Almost two years ago I published La Moradita: Epic Marketing FAIL in Peru about the historically abominable product launch of La Moradita, a chicha-morada flavored soda, by Inca Kola and, by extension, Coca Cola.
The epic failure was quite the head-scratcher for marketing analysts in the region. How could such a serious company make such a blunder? Didn’t they do focus groups and test markets?
If you’re not in Peru, here’s the short version. Chicha morada is a homemade juice. The closest equivalent to it in the U.S. would be lemonade. While lemonade is often sold in bottles and fountains, it’s not as good as homemade lemonade. If lemonade always tasted like it does out of a bottle, it never would have been put in a bottle in the first place because it never would have captured the hearts of Americans, especially in the sweltering southern states.
So Inca Kola’s chicha-morada soda would have been like making a lemonade soda, but in a market which is not as keen on processed foods and pre-prepared beverages. It tasted awful and the company suffered a good bit of cyber-bullying before discontinuing the stuff.
I forgot about it … until I was reminded.
I’m in the kitchen and I see two beverages on the counter. But they didn’t look exactly like the picture above. The pitcher of chicha was almost empty, as was a personal bottle of Inca Kola Zero. There was so little of each, it wouldn’t be worth it to drink each consecutively. So I mixed them.
And it was great!
It was so good I’ve done it since then. And that made me think … was this was Inca Kola was trying to do?
They bungled it up somewhere on the way, because La Moradita was heavily carbonated and had none of the Inca Kola flavor.
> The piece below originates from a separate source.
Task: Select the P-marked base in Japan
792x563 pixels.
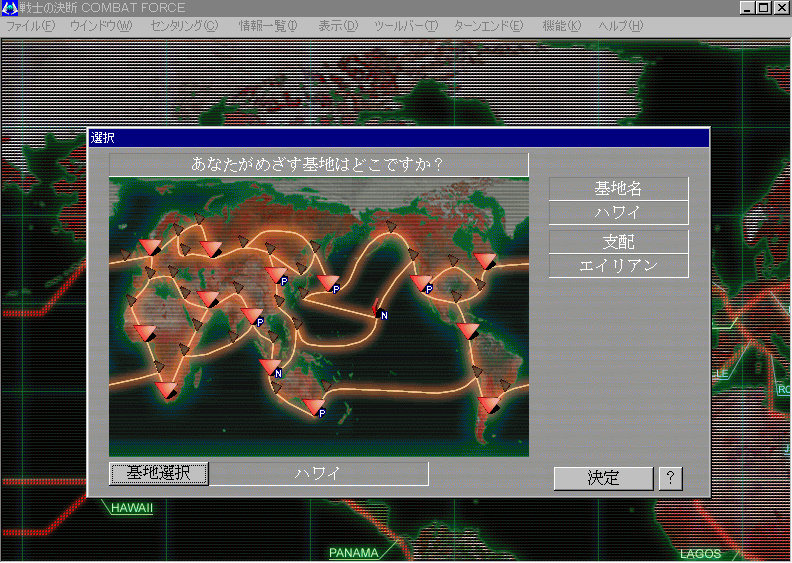Action: point(329,283)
This mixture is good precisely because it’s lightly carbonated and has hints of Inca Kola.
It was so carbonated and so not fresh, they attracted some abuse. See more memes in the old article.
I worked for a large beverage company in Anheuser-Busch for two years. Headquarters was very clear about us promo reps in the bars being their eyes and ears to what consumers are doing. Companies don’t always design products in a top-down fashion for consumers, but often take suggestions to develop products they’re already drinking.
During my time the company launched B to the E, which I thought was great, and inspired by consumers who were mixing Red Bull with beer.
In my last year I worked the off-premise liquor stores in predominantly Mexican-American neighborhoods of Denver, where you couldn’t help but notice how the retailers put the Clamato tomato juice refrigerators right on top of or below Budweiser and Bud Light. The Mexicans mix Clamato and beer to make micheladas, which used to be common in the United States as “red beer” or “bloody beer” a couple generations ago. A few years later, Anheuser-Busch released Budweiser and Bud Light micheladas.
There are too many examples to list, but Cherry Coke and Cherry 7-Up certainly came from bartenders putting grenadine in Sprite to make “kiddie cocktails” and Shirley Temples.
An interesting failure was Coca-Cola Blak, a short-lived mixture of cola and coffee. That may seem strange too, but as a grad student I actually mixed Diet Coke with coffee to power through marathon study sessions.
Chicha morada and Inca Kola tastes great. It’s not clear if it’s viable as a pre-mixed beverage, but it’s clear that the Inca Kola and Coca-Cola people in Peru maybe were not as crazy as initially believed.